═══ Material for this exercise ═══

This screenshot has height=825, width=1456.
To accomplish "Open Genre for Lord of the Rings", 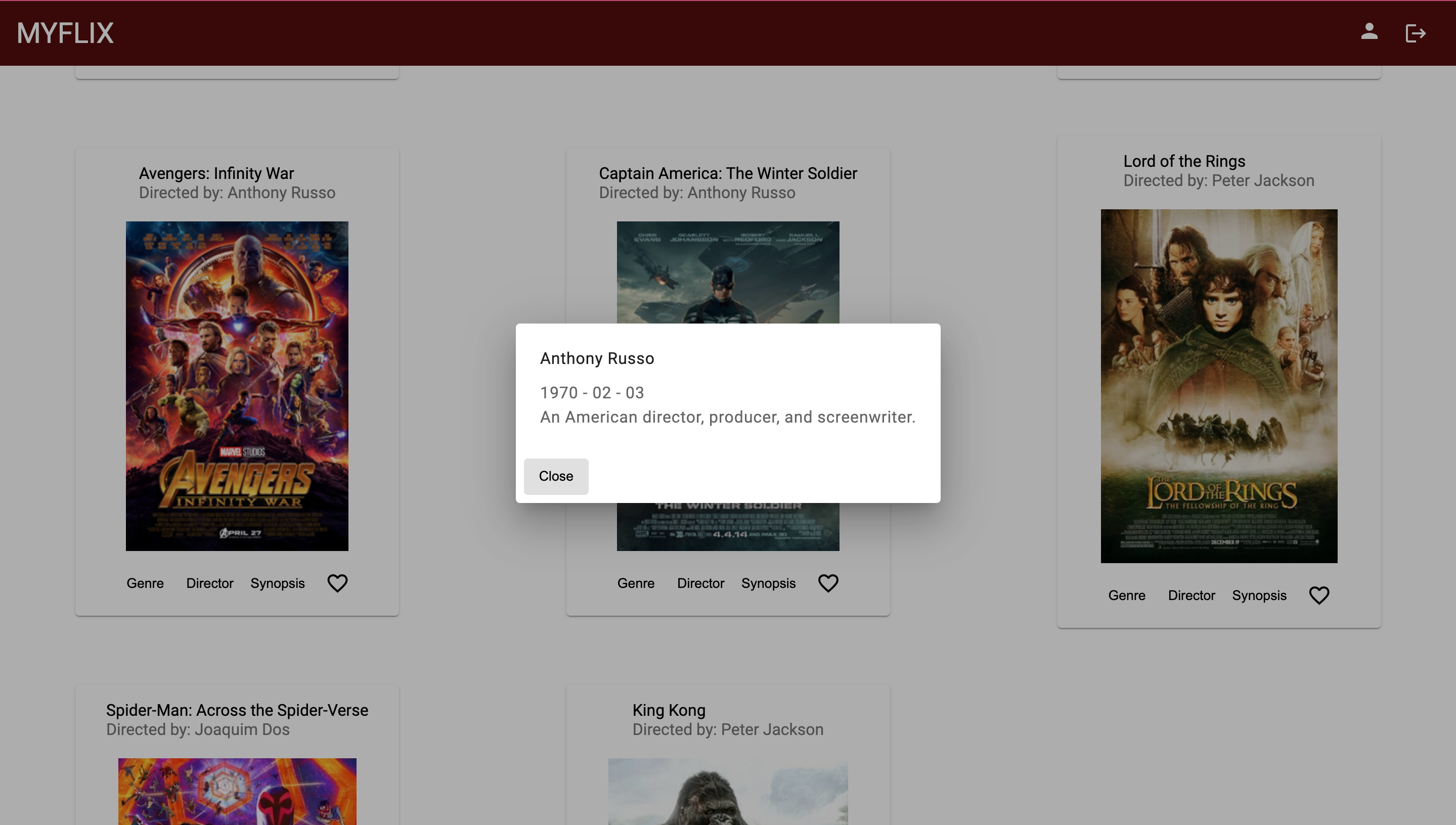I will pyautogui.click(x=1126, y=595).
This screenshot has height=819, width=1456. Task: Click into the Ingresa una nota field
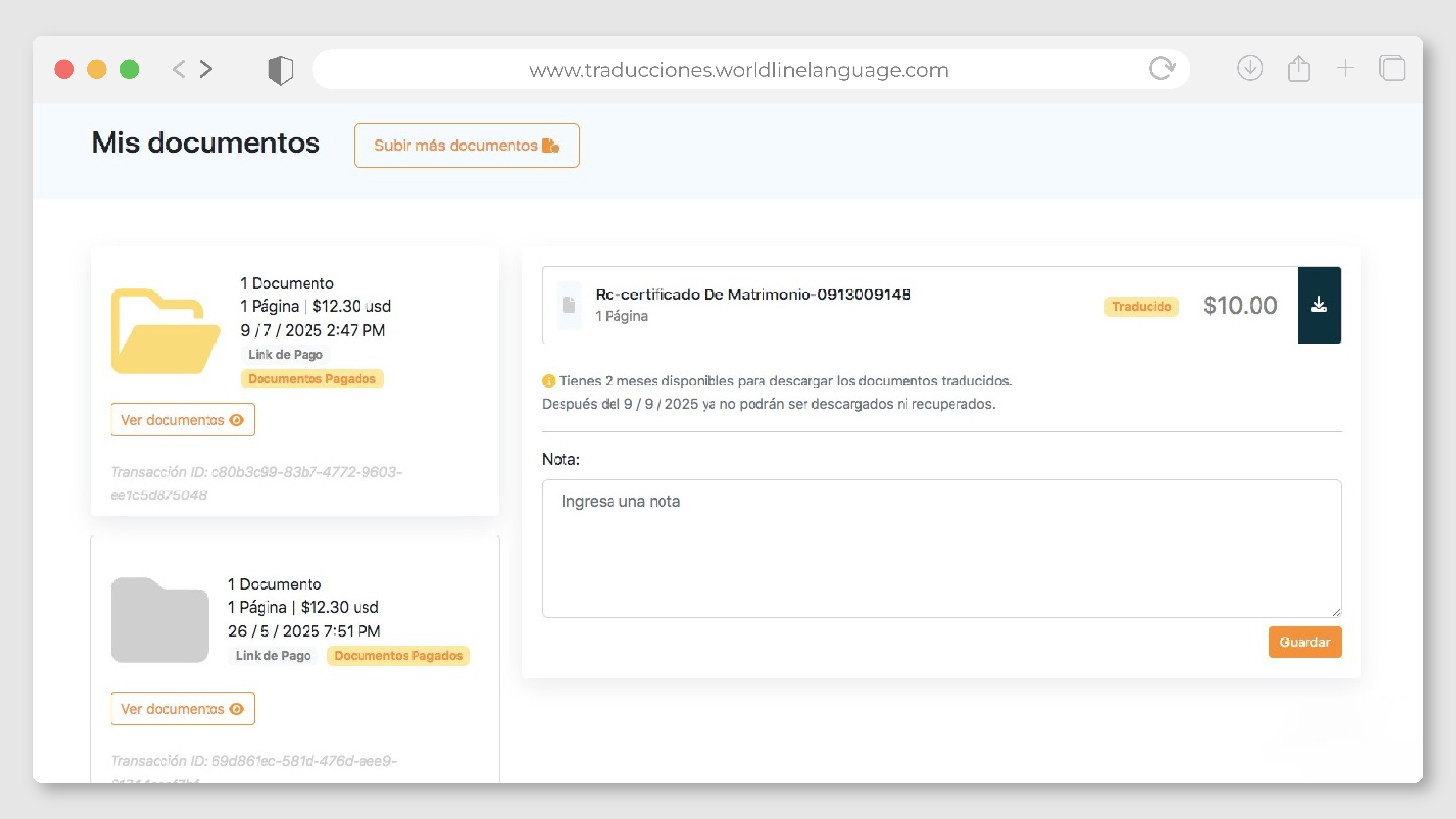[x=941, y=548]
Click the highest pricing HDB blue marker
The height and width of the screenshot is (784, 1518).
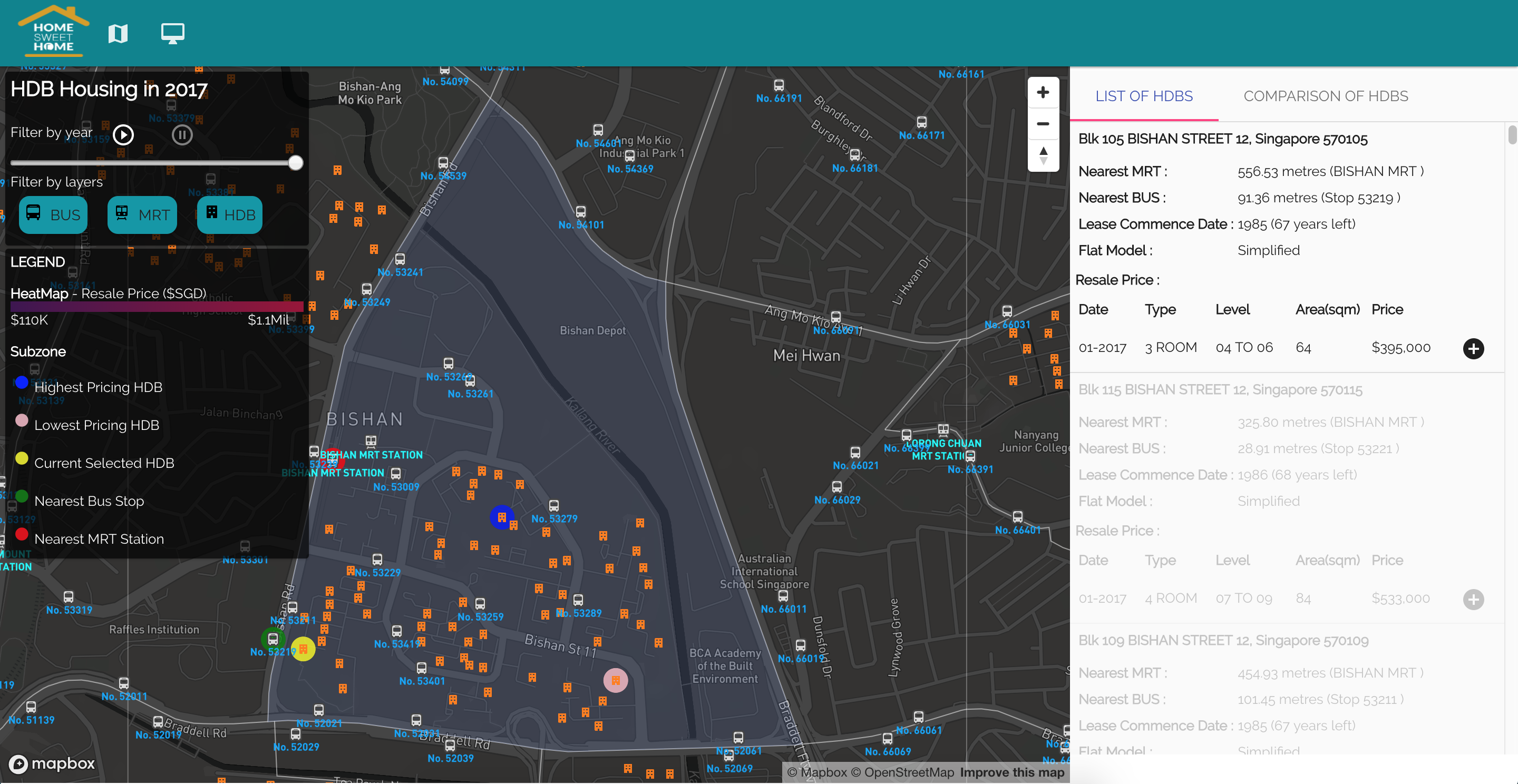(x=501, y=517)
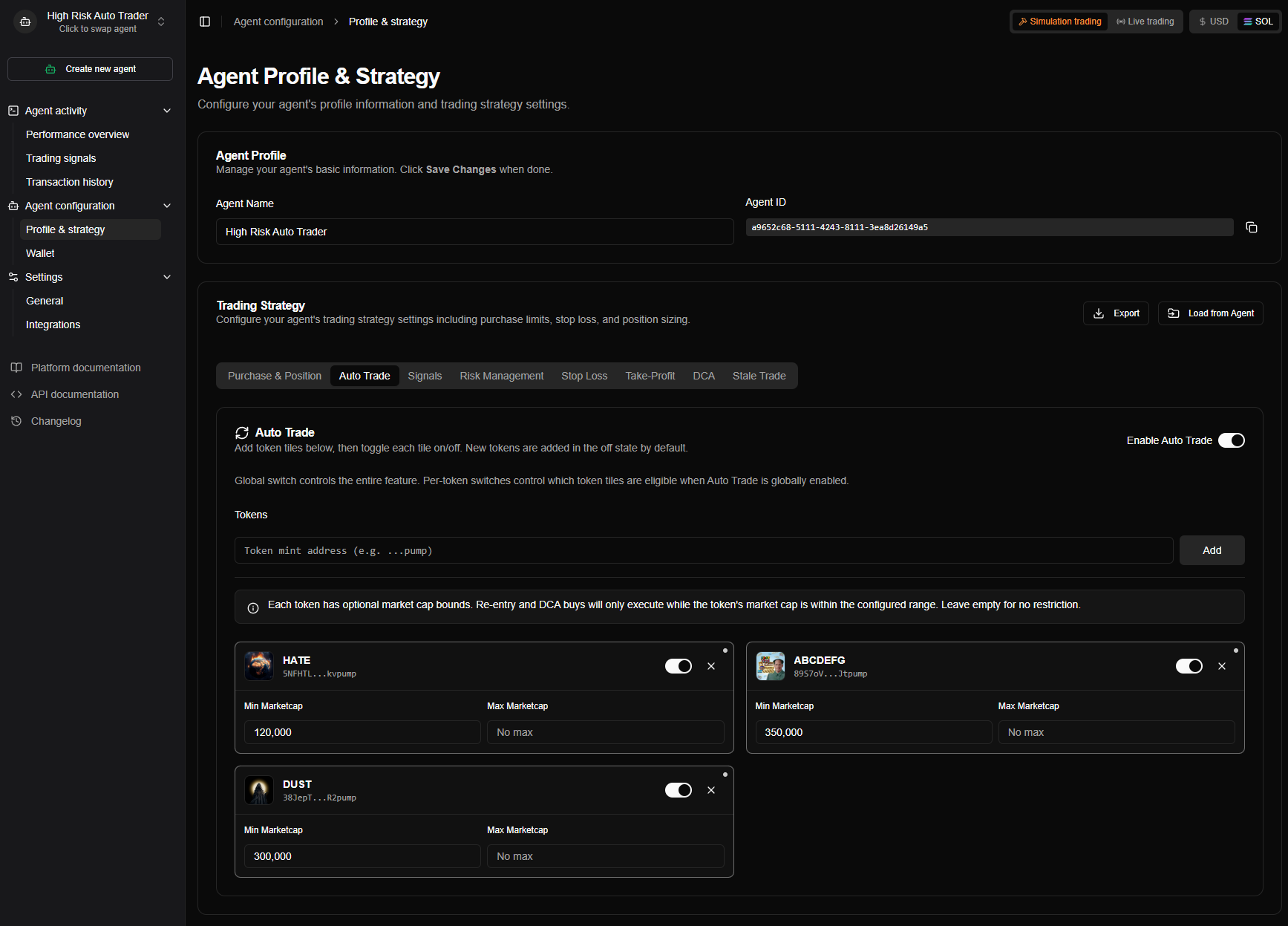
Task: Open Platform documentation
Action: pos(85,368)
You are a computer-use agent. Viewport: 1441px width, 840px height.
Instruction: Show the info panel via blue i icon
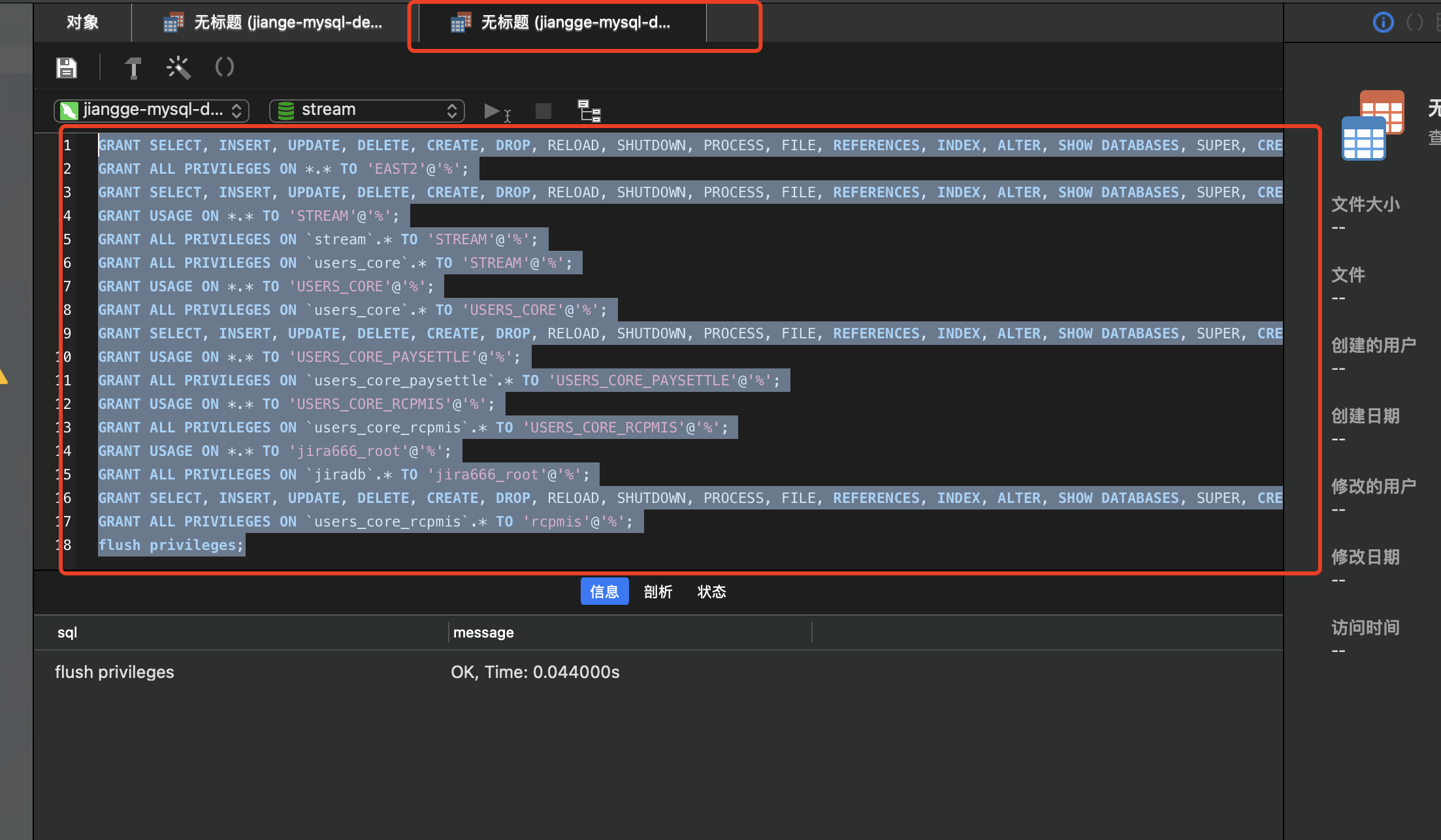[x=1383, y=23]
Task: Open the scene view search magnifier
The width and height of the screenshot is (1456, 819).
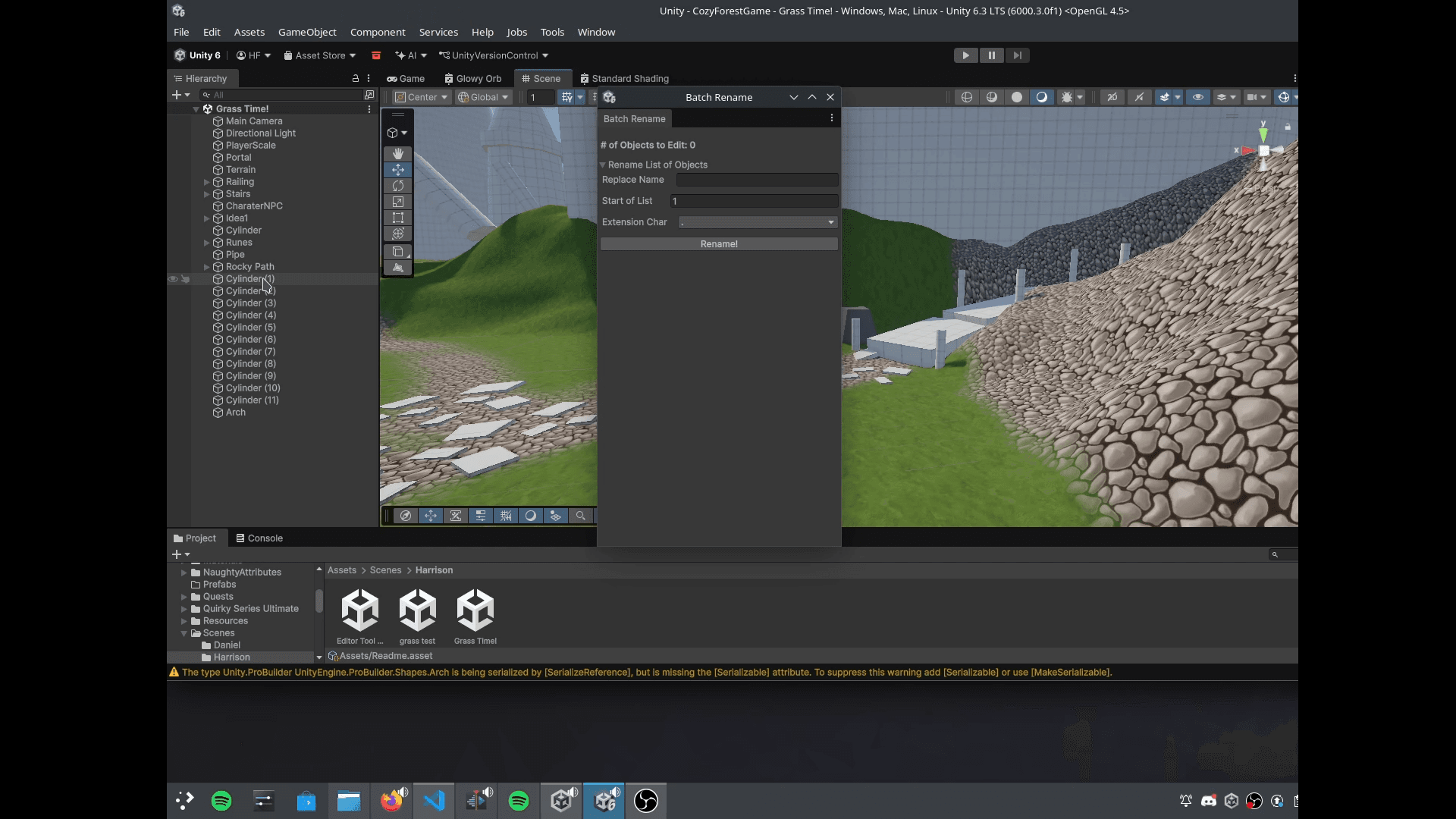Action: coord(580,516)
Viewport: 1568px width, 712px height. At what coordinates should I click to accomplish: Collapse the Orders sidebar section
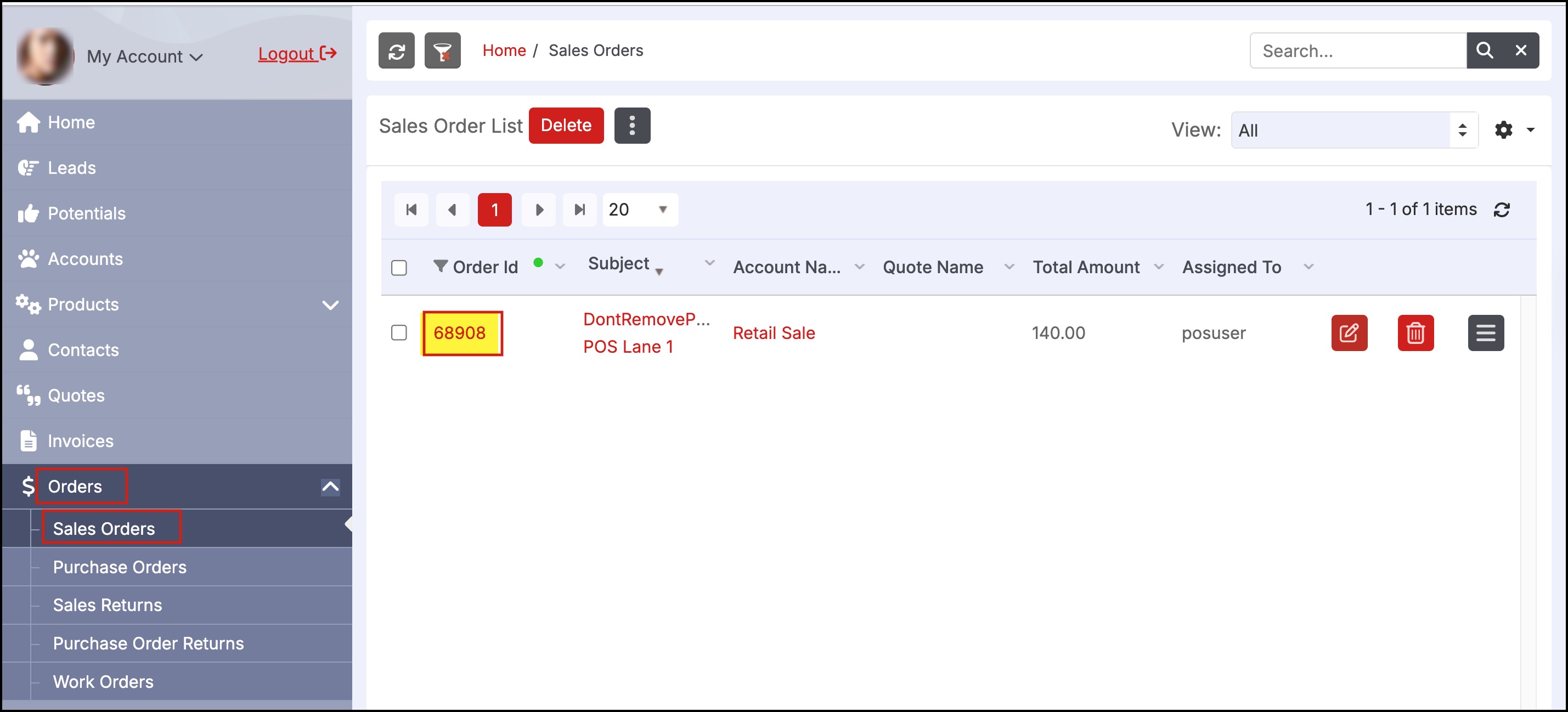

═══

[Work request]
Please transcribe exactly the line containing "Click the highest pricing HDB blue marker" and every later line through the end of the records above, omitting pictures.

[Task answer]
Click the highest pricing HDB blue marker
The height and width of the screenshot is (784, 1518).
(x=501, y=517)
Task: Open Platform documentation
Action: pos(85,368)
You are a computer-use agent. Viewport: 1441px width, 840px height.
Instruction: Show the info panel via blue i icon
[x=1383, y=23]
Task: Open the scene view search magnifier
The width and height of the screenshot is (1456, 819).
Action: coord(580,516)
Viewport: 1568px width, 712px height. At what coordinates should I click to accomplish: Collapse the Orders sidebar section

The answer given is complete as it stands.